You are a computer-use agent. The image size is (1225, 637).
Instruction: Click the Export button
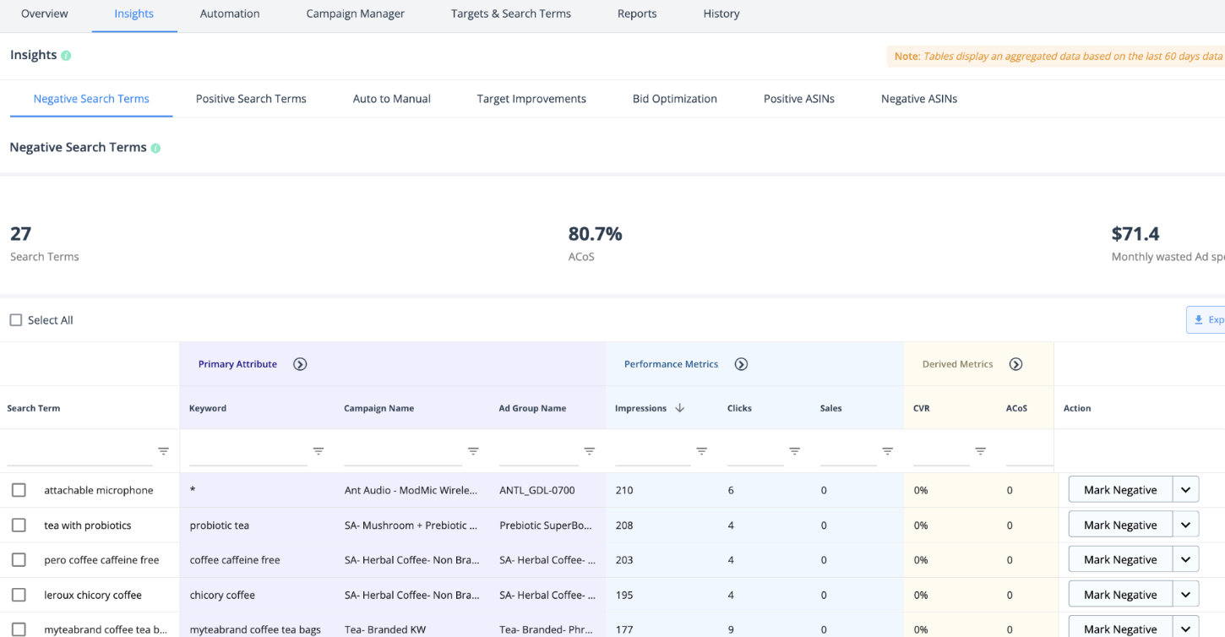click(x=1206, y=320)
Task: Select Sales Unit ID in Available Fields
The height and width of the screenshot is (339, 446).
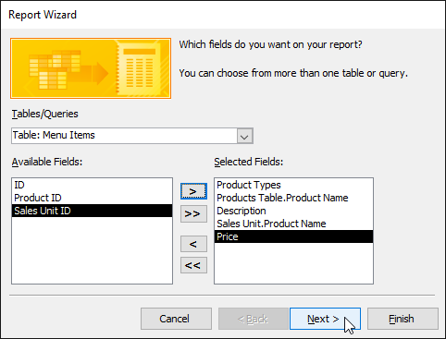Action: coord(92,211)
--
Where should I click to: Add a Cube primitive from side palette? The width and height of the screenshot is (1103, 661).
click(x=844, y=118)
...
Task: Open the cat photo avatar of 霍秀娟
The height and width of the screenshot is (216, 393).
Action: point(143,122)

Given problem - Copy out the records from the line containing "You are a computer-use" through the line containing "Action: coord(92,211)", including both of those lines, and omit the pictures.

Response to this task -
You are a computer-use agent. The image size is (1225, 637).
Instruction: Click the Export button
click(x=1206, y=320)
Task: Select Sales Unit ID in Available Fields
The height and width of the screenshot is (339, 446).
Action: coord(92,211)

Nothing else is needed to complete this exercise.